A sale is far from confirmed, and Radvinsky has reportedly spoken to other potential buyers. But it seems possible that the biggest media acquisition of 2025 could be that of a company built on the success of home-made subscription porn.
FRC isn’t completely new to sex stuff, and recently invested in the Dame sextech company. But still, in a climate of online porn crackdowns, new age verification rules, and finance industry squeamishness about adult content, a huge sale could mark a turning point in the online porn industry.
Since the early 2020s, the online porn industry has seemed even more under siege than usual.
Mastercard and Visa had recently removed their payment services from Pornhub, as major financial organizations distanced themselves from potentially illegal explicit content. OnlyFans announced that explicit content would be banned on the platform, only to reverse the decision days later.
All this was taking place amid various governments tightening age verification rules for accessing online porn, forcing companies like Pornhub’s owner MindGeek (as it was called then) to scramble for ‘ethical’ rebrands.
While Aylo (as MindGeek is now called) continues to struggle to deal with age verification rules, OnlyFans seems to be on the push rather than defence.
The platform still gets plenty of scrutiny (earlier in 2025, UK regulator Ofcom fined Fenix International for not providing accurate age verification information), but it’s generally accepted that OnlyFans does a far better job than some others in keeping potentially illegal content off the platform. And, despite Ofcom’s slap, it’s generally considered to be better at implementing more robust age verification processes.
It seems unlikely that Pornhub’s success, if not reputation, will be too diminished in the near-future, and in January 2024 alone Pornhub had 1.5 billion visits (around three times’ OnlyFans’ current monthly visits). But in terms of having a clearer path for future growth (and indeed investment), OnlyFans seems to be facing fewer obstacles.
An explicit vision?
If OnlyFans is the subject of an acquisition, should we expect growth to come from going hell for leather with more porn content, or the kind of diversification the platform has been promoting recently?

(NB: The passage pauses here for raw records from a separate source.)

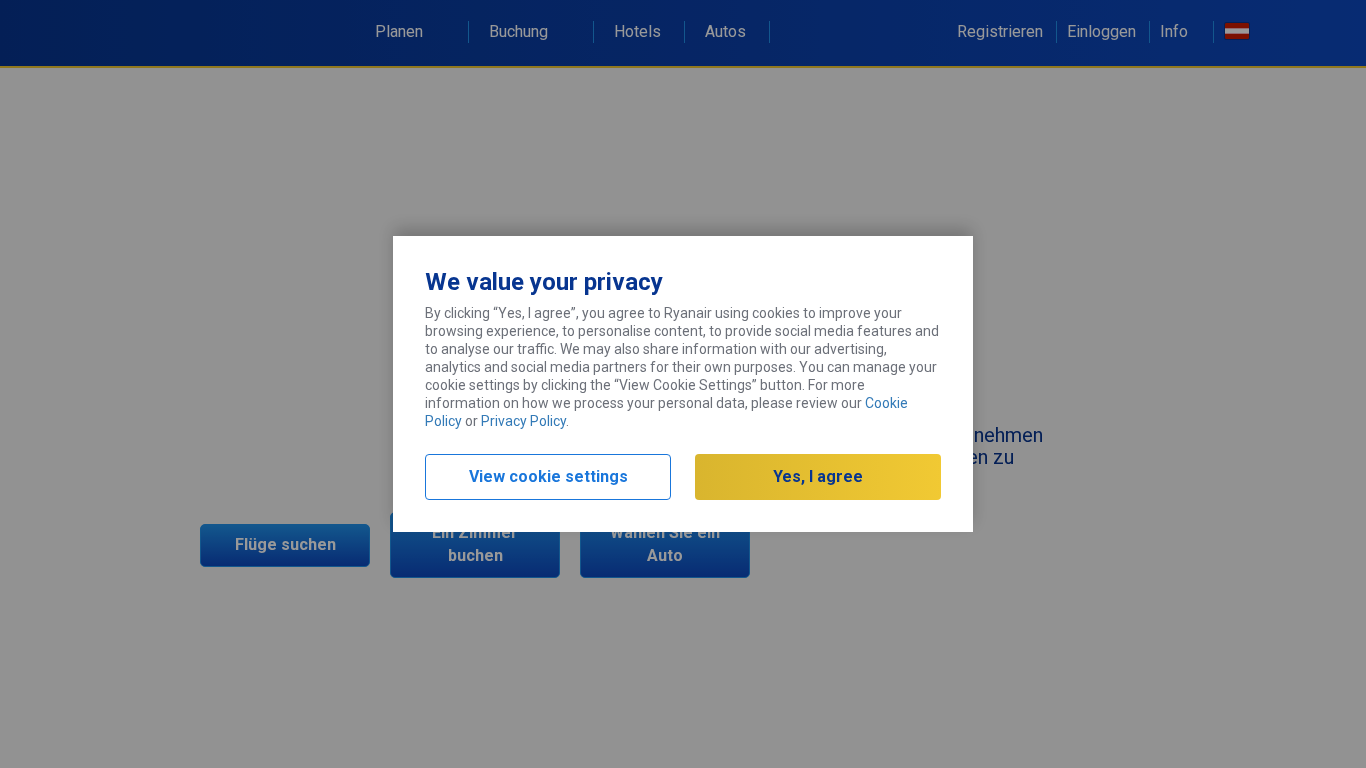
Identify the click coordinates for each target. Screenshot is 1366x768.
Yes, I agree (818, 476)
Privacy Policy (523, 421)
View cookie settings (548, 476)
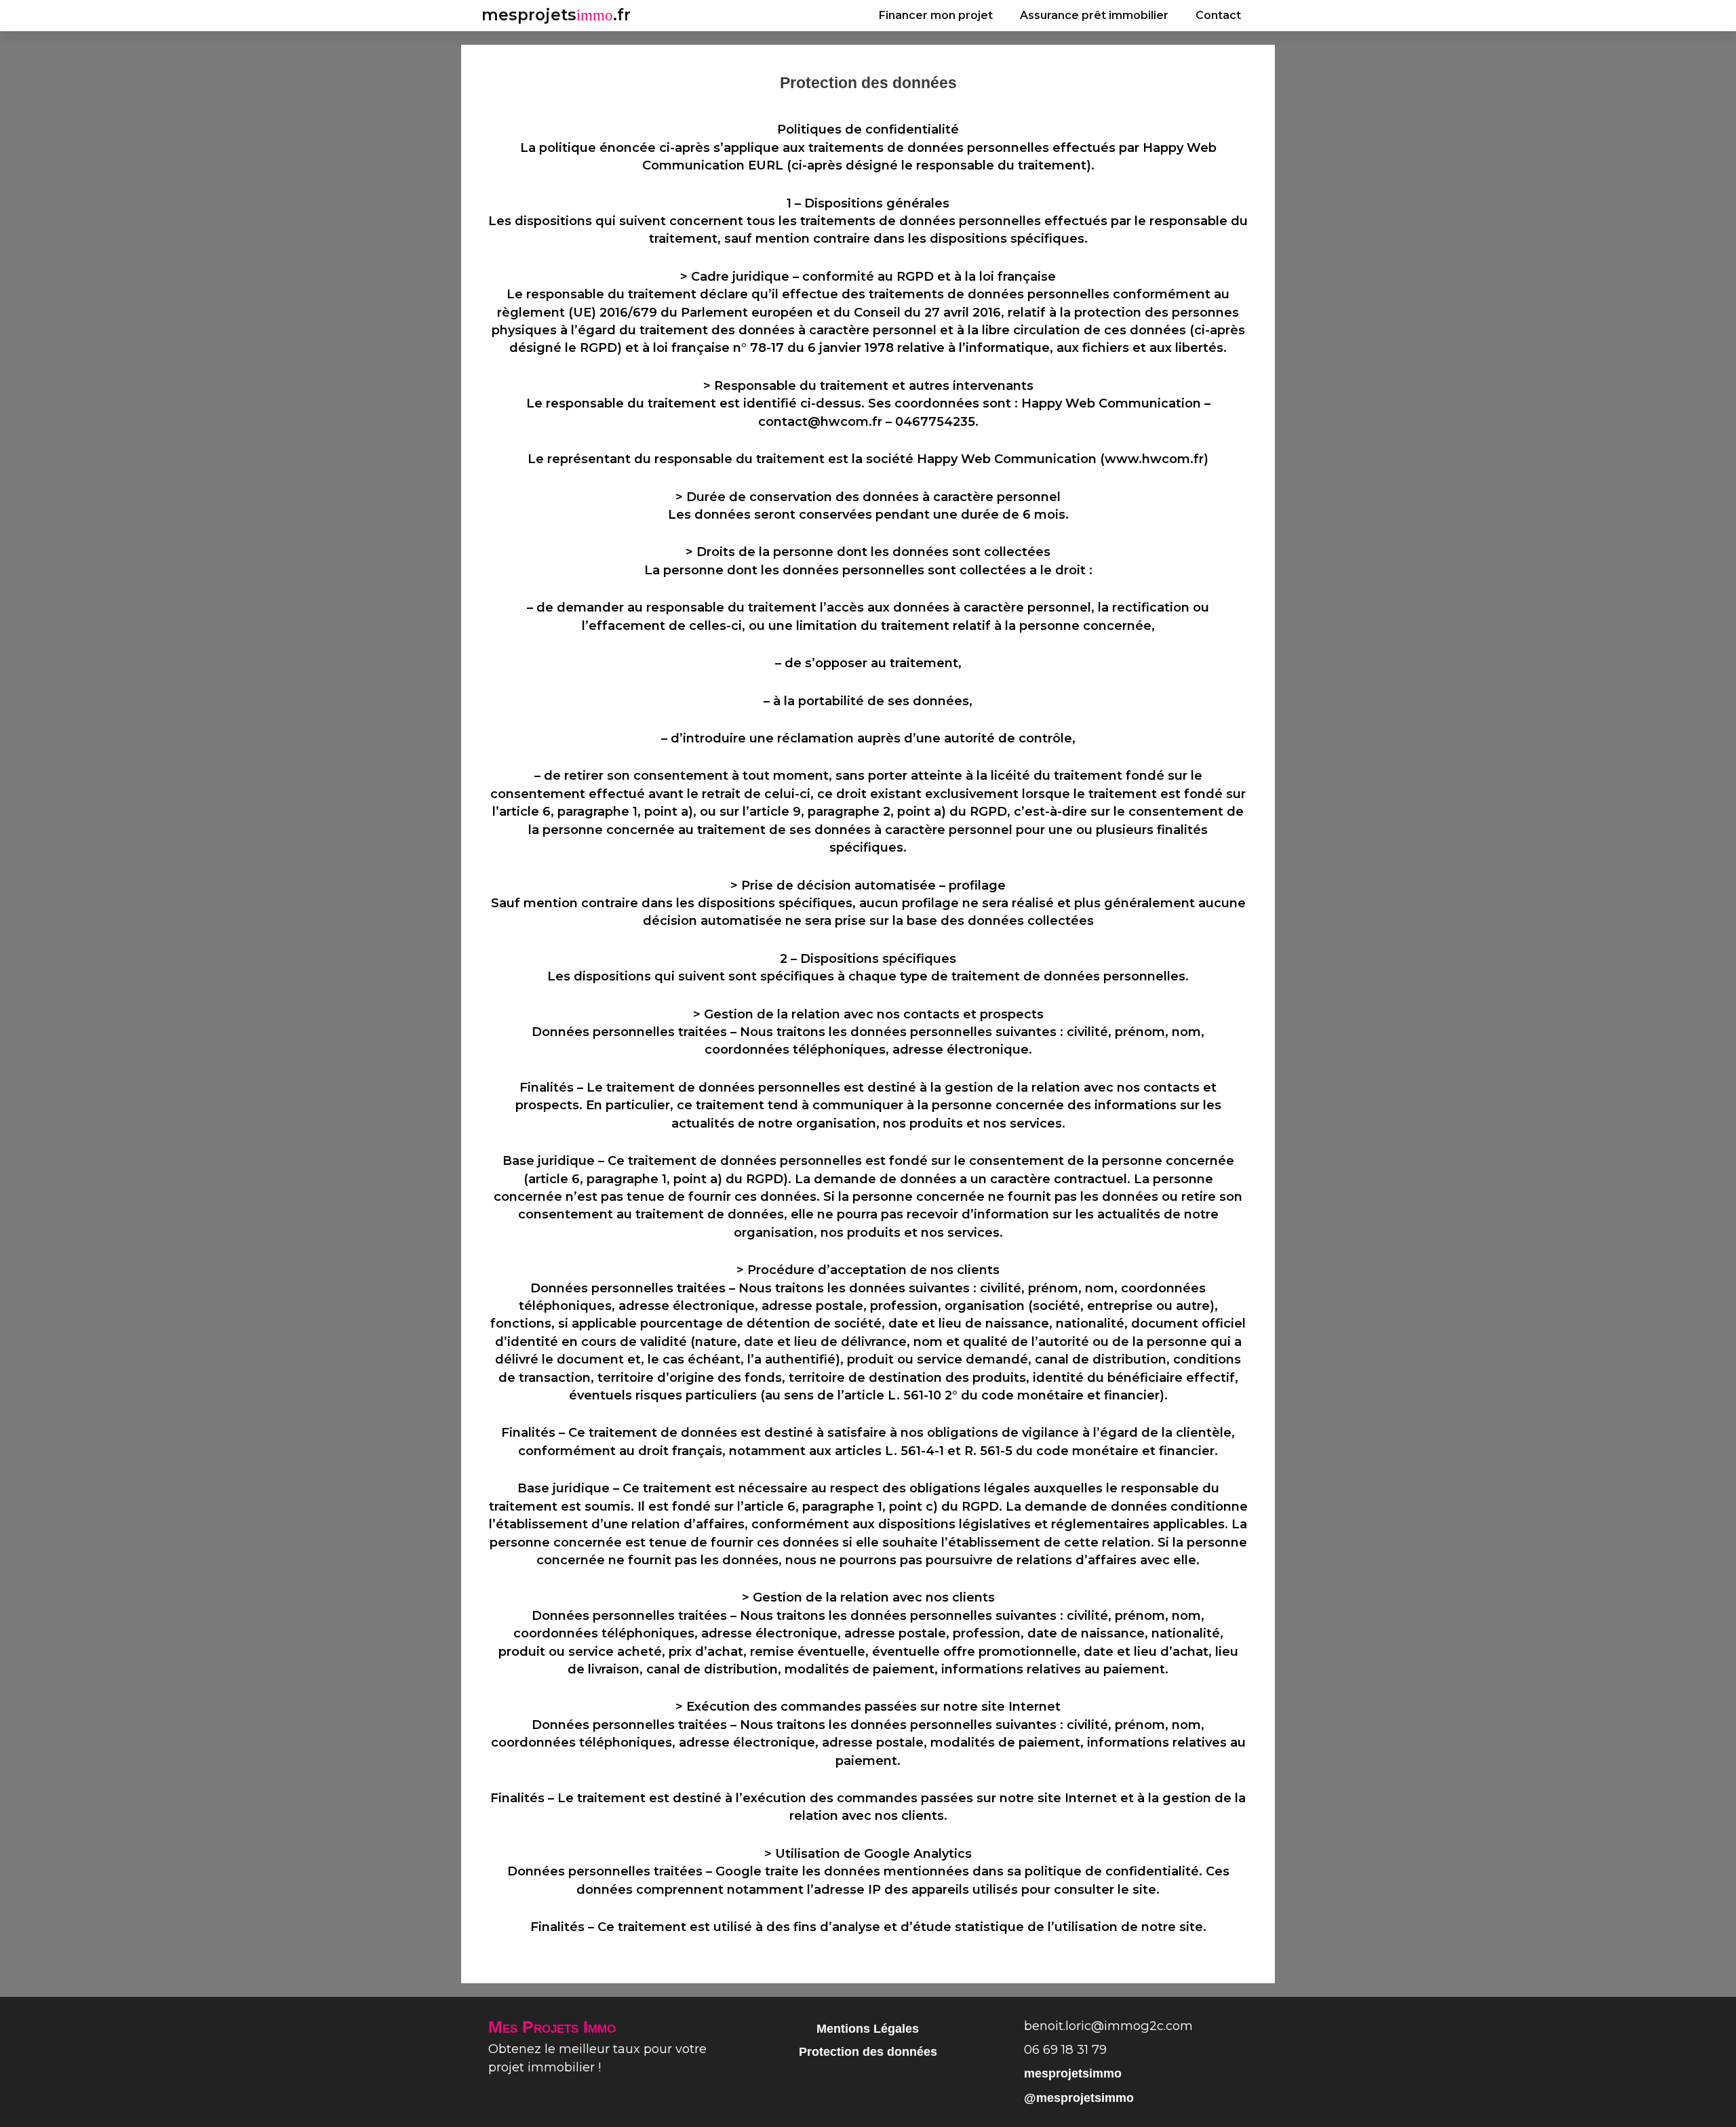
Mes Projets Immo (552, 2027)
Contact (1218, 15)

The success of OnlyFans was built on explicit subscription content, mainly made by individuals, and ‘OnlyFans’ is still, for many, a byword for homemade and/or custom porn. Tell someone that you “have an OnlyFans”, and they’re going to assume you post shower or foot photos, rather than recipes or political insights.

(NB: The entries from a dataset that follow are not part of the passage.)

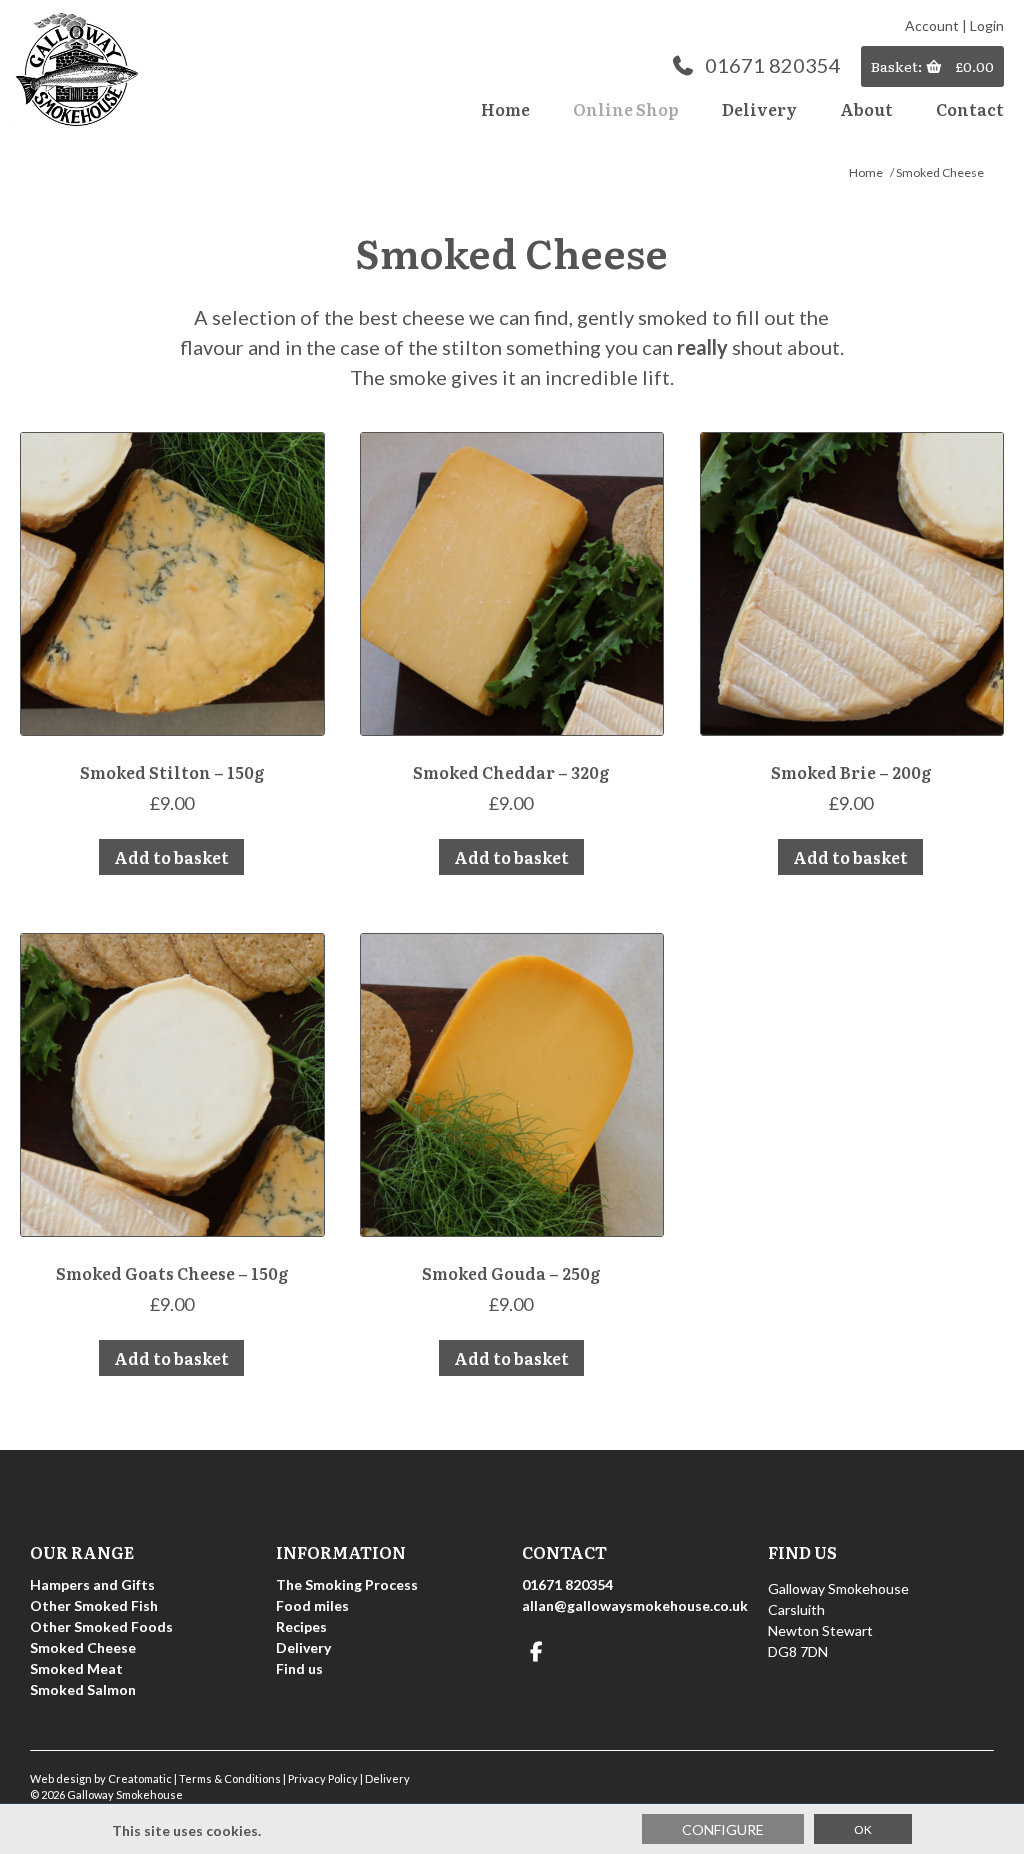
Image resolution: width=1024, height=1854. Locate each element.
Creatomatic (140, 1778)
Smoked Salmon (83, 1689)
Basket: (898, 66)
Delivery (759, 109)
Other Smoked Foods (101, 1626)
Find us (299, 1668)
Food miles (312, 1605)
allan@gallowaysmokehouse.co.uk (635, 1605)
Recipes (301, 1626)
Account (932, 25)
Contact (970, 109)
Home (505, 109)
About (866, 109)
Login (987, 25)
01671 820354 (773, 65)
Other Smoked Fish (94, 1605)
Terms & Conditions (230, 1778)
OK (863, 1829)
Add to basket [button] (171, 857)
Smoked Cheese (83, 1647)
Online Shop (626, 109)
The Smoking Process (347, 1584)
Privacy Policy (323, 1778)
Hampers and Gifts (92, 1584)
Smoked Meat (76, 1668)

Through launches such as OFTV, which hosts non-explicit content such as comedy videos and dating shows, recently OnlyFans has actively sought to increase the amount of non-adult content. A revamp of the platform under new ownership could see these efforts increased.
Shaking the ‘OnlyFans = porn’ reputation would be a big ask, and although having a wider range of creators could stimulate growth, it would move OnlyFans away from its main selling point. Why would a creator use OnlyFans instead of, say, Patreon, if not because they create the kind of content that would see them banned from Patreon, but that OnlyFans actively promotes?
What is perhaps more likely is that for further success, OnlyFans could continue to aim for all kinds of users, but keep explicit and sexual content at its core – and, crucially, expand its ‘racy but not technically explicit’ content.
This model is deemed potentially worthy of such an enormous investment because it worked in online porn, where for years performers had been beholden to agents and studios. It’s no surprise that in media industries in which many parties take a cut of your work and earnings, and residual earnings are being eroded (if they even still exist), this model is also proving attractive.